(Stored records)
-- Opening Marker --

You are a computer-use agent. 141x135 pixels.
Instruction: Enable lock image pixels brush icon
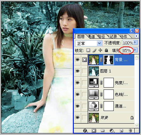tap(94, 50)
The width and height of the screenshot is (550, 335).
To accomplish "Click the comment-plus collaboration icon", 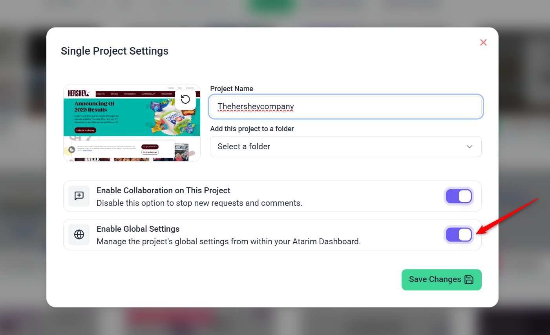I will pyautogui.click(x=79, y=196).
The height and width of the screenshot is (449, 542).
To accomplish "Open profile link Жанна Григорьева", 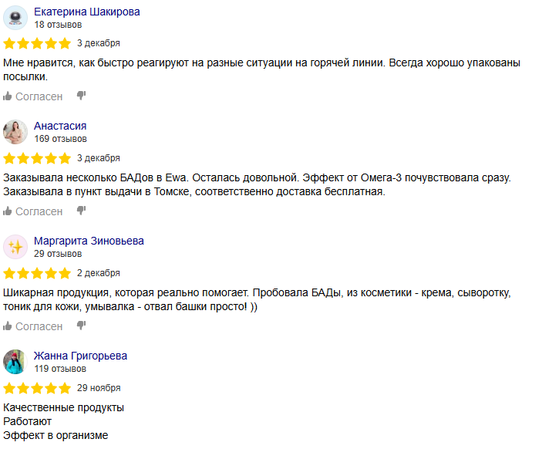I will coord(80,356).
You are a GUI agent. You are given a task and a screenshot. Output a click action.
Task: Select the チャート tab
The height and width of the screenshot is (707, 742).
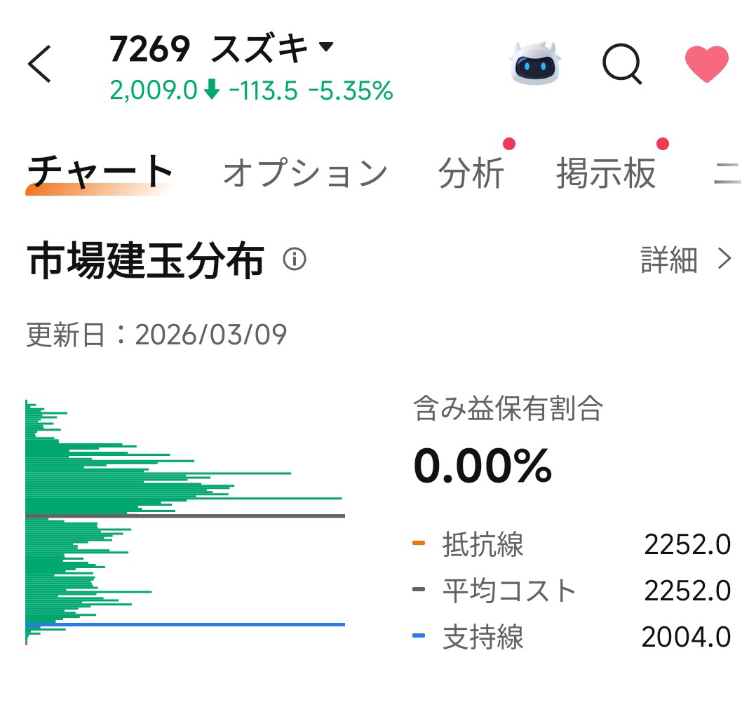pyautogui.click(x=98, y=167)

-- Closing Marker --

◆ **Exercise details**: For this exercise, gather every line of the data that contains the word "agent".

◆ **Answer to the exercise**:
You are a computer-use agent. 141x135 pixels.
You are a GUI agent. You are given a task and a screenshot. Output a click action.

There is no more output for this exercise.